### REQUIRED ACTION
Although the records contain pictures, print none of them; print exactly the lines from the one with "Task: Open the 定时任务 sidebar item" through the last line.

Dataset entries:
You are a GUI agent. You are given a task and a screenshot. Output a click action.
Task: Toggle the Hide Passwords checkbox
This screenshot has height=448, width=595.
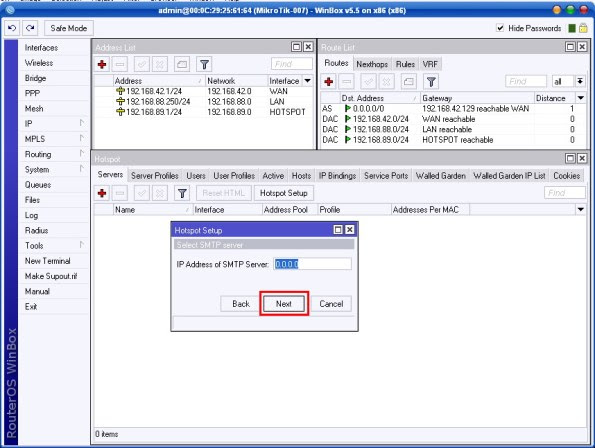tap(500, 28)
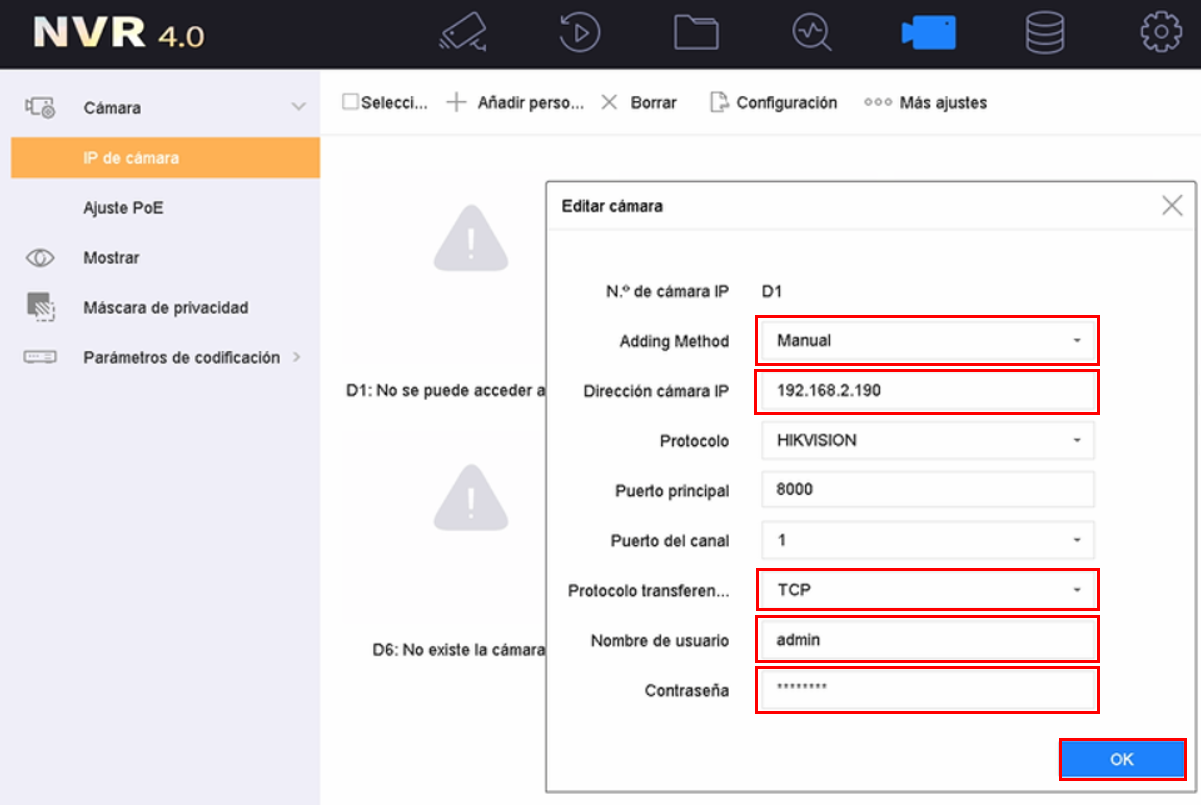Image resolution: width=1201 pixels, height=806 pixels.
Task: Open the Puerto del canal dropdown
Action: [x=928, y=540]
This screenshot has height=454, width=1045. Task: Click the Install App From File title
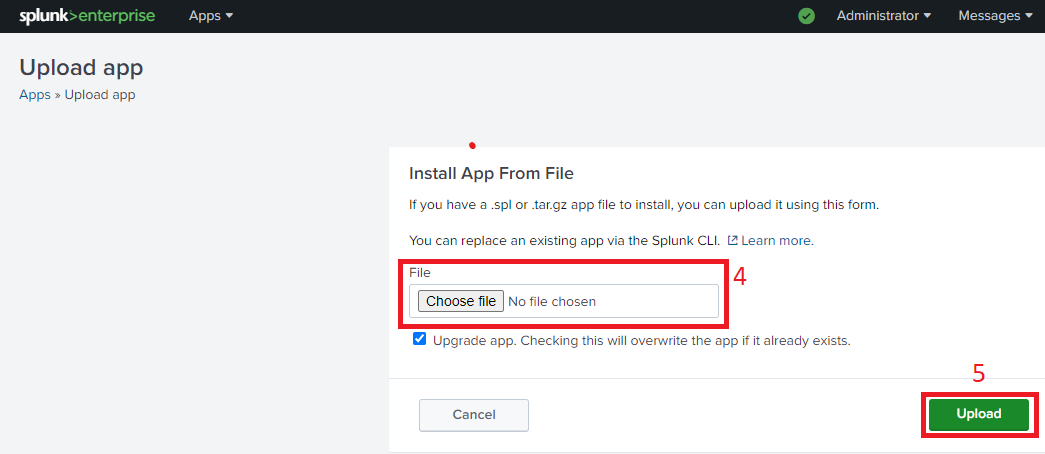coord(491,174)
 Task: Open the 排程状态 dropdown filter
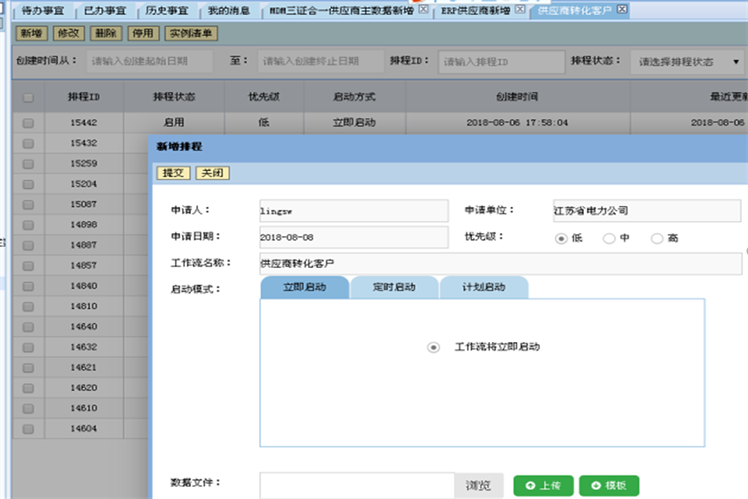click(689, 61)
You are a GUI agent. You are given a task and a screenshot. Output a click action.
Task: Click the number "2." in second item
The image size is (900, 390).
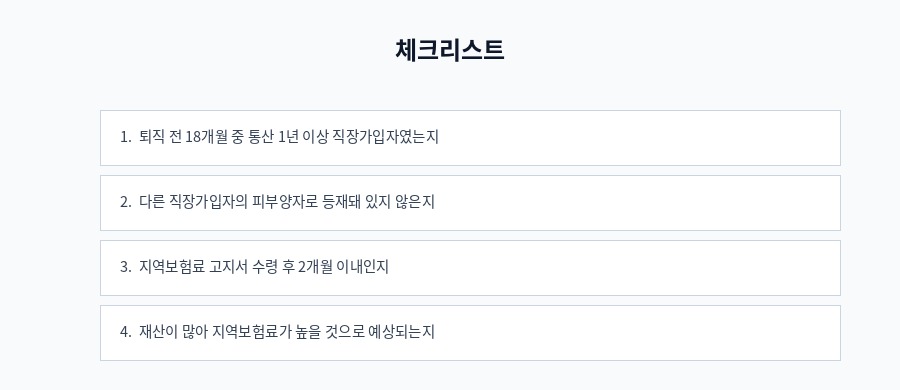(x=126, y=202)
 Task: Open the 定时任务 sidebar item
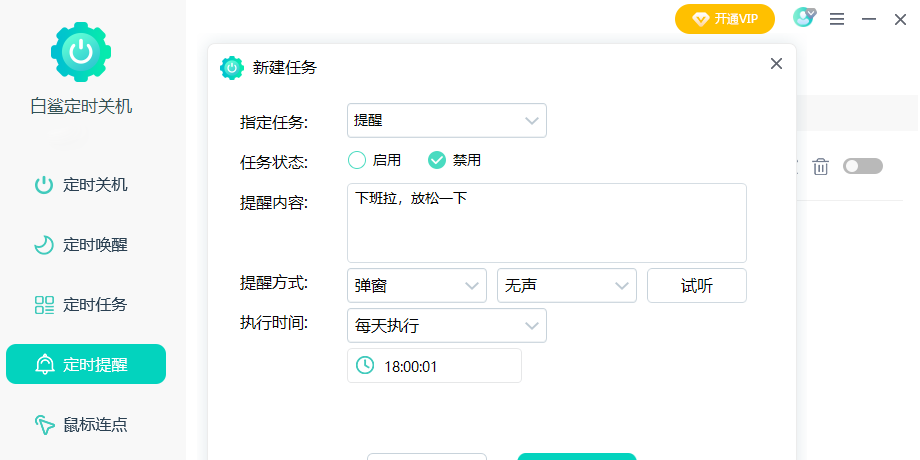click(85, 305)
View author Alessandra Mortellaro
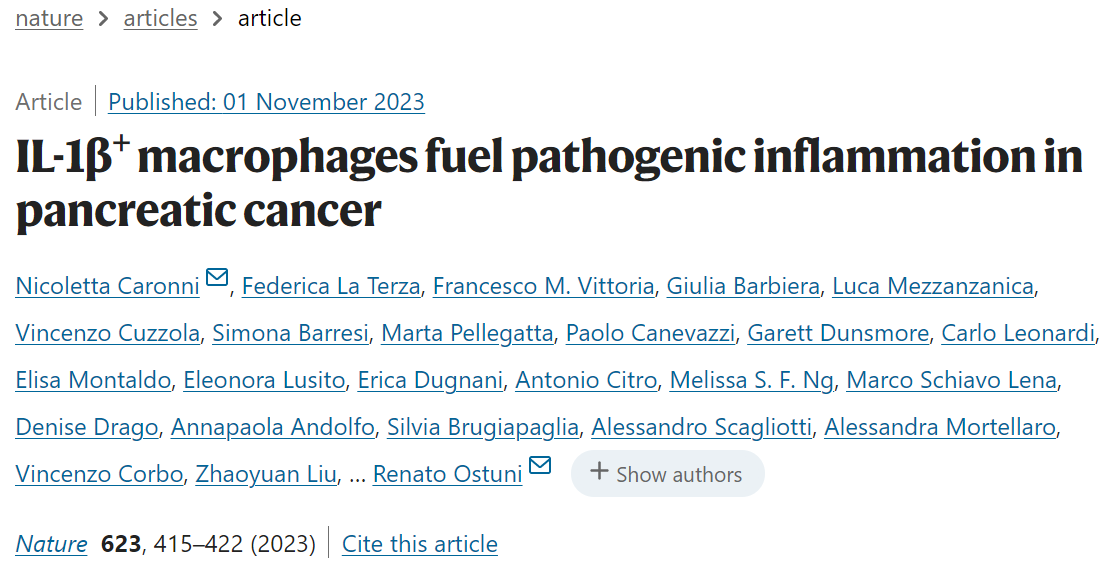Viewport: 1110px width, 562px height. click(x=940, y=427)
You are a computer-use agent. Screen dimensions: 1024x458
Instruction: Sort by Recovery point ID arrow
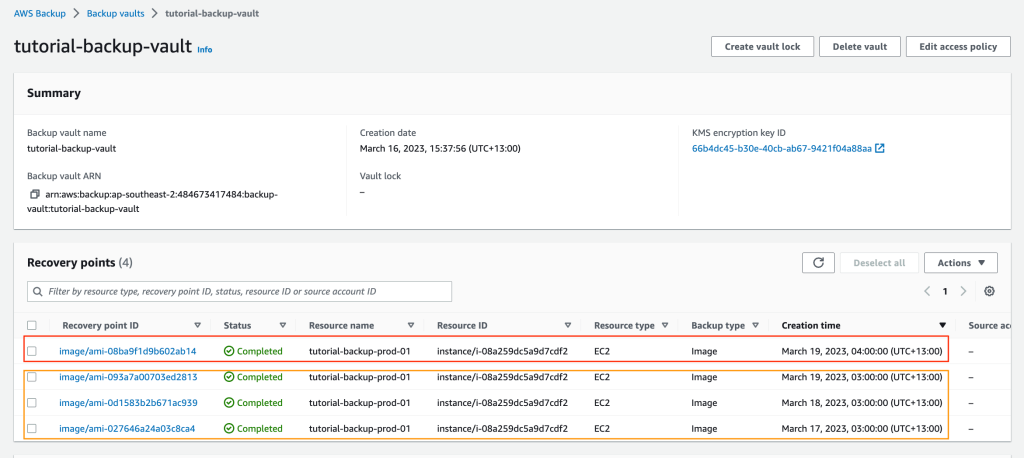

### SOLUTION TO THIS TASK
 Task: Open the 定时任务 sidebar item
click(85, 305)
View author Alessandra Mortellaro
Viewport: 1110px width, 562px height. click(x=940, y=427)
You are a computer-use agent. Screen dimensions: 1024x458
Instruction: Sort by Recovery point ID arrow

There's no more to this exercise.